Polityka i prawo
Niemieckie służby będą mogły przechwycić wiadomości na WhatsAppie? Nowy projekt w Bundestagu
Niemieckie służby będą mogły odczytywać zaszyfrowane wiadomości przesyłane za pomocą WhatsAppa? Nad takimi przepisami pracuje obecnie niemiecki rząd federalny - informuje Der Spiegel.
Nowe przepisy mają pozwolić niemieckiemu wywiadowi BND, kontrwywiadowi oraz wojskowemu wywiadowi (MAD) na odczytywanie wiadomości przesyłanych za pomocą komunikatorów internetowych takich jak np. WhatsApp. W każdym przypadku będą musiały one uzyskać odpowiednie zezwolenie, żeby zapobiec sytuacjom nadużywania nowych kompetencji. W tym celu rząd planuje również wzmocnić skład komisji G10 odpowiedzialnej za kontrolę nad służbami, zatrudniając dodatkowe osoby, które będą doradzały w zakresie prawa i technologii.
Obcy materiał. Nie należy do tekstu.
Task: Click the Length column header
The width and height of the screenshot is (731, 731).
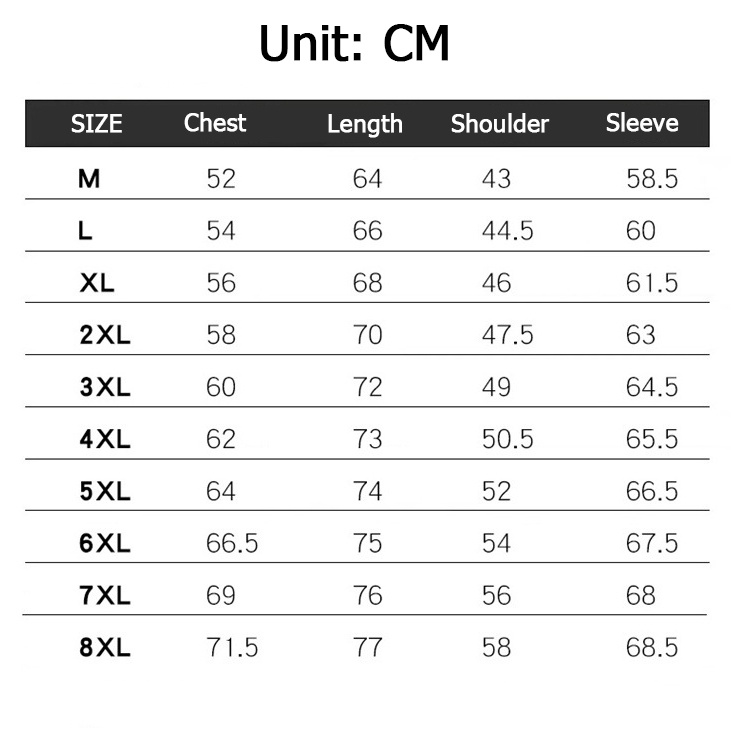Action: pos(365,124)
Nowe przepisy musi zostać jeszcze zatwierdzone przez Bundestag, w którym większość posiada koalicja rządzą CSU/CDU-SPD.
Zwolennicy projektu argumentują, że ustawa ta przywróci zdolności służb do podsłuchiwania rozmów sprzed ery Internetu, kiedy przechwytywanie rozmów telefonicznych było relatywnie proste. Nadejście ery smartfonów i komunikatorów oferujących szyfrowanie end-to-end mocno utrudniło pracę służby i nowy projekt ma ten problem częściowo rozwiązać. Wskazuje się również na coraz częstsze wykorzystanie takich komunikatorów przez terrorystów, w efekcie czego służby były pozbawione odpowiednich narzędzi do walki z zagrożeniem.
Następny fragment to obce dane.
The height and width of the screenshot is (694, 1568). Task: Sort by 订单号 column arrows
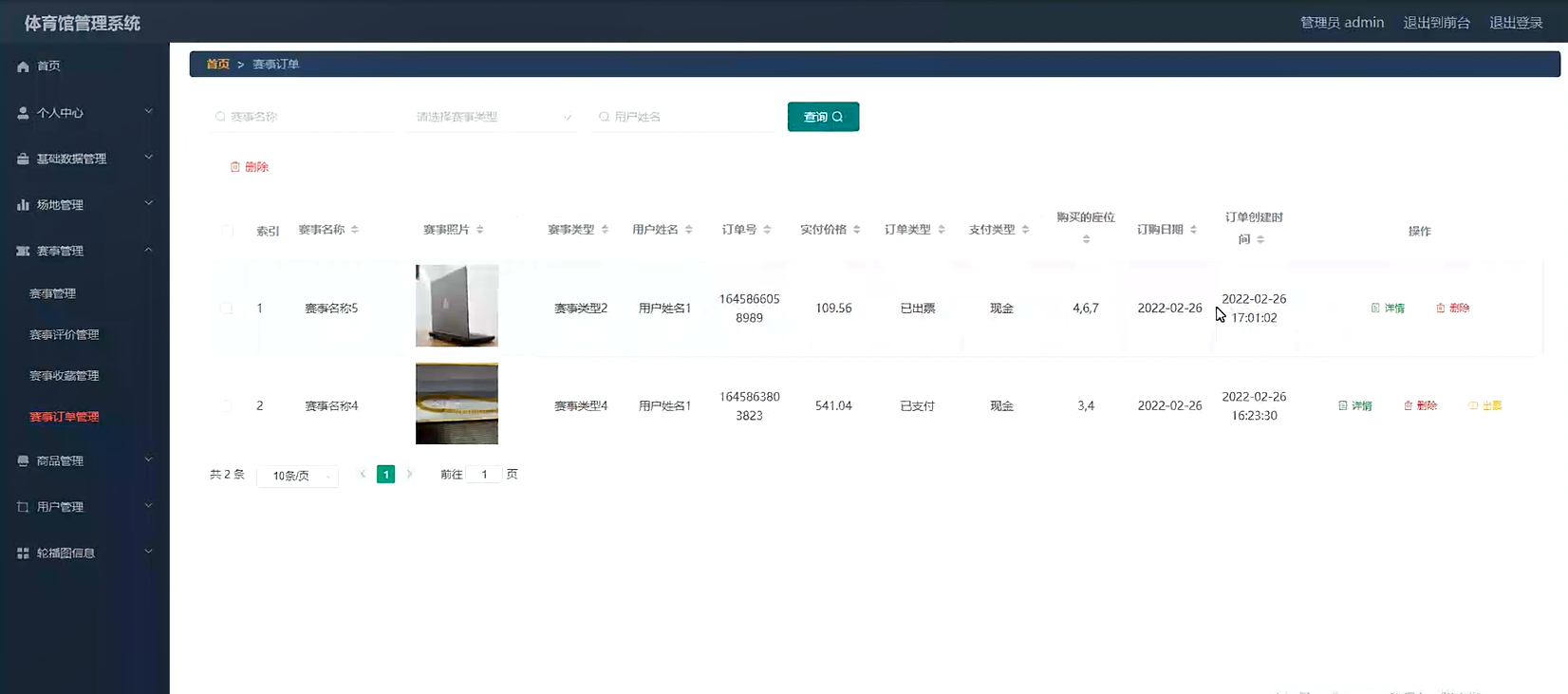click(x=767, y=230)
Przeciwnicy podnoszą kwestie prywatności, które w Niemczech są szczególnie istotne ze względu na trudną historię państwa. Nie wiadomo również jak podsłuch zaszyfrowanej rozmowy miałby wyglądać od strony technicznej. Pierwotnie nowe prawo dawało o wiele szersze kompetencje, umożliwiające służbom tajny dostęp do komputerów, smartfonów i innych urządzeń IT. Jednak ze względu na protesty SPD w ostatecznej wersji projektu zapisy zostały złagodzone.
Kwestie związane z utrudnieniem działalności służb przez powszechne zastosowanie komunikacji szyfrowanej nie pojawią się tylko w Niemczech. Podobne problemy napotkało między innymi brytyjskie MI5. Jej szef domagał się od gigantów technologicznych uzyskania dostępu do szyfrowanej komunikacji. Przedstawiciele koncernów bronią jednak swojego stanowiska wskazując m.in. na konieczność ochrony prywatności użytkowników.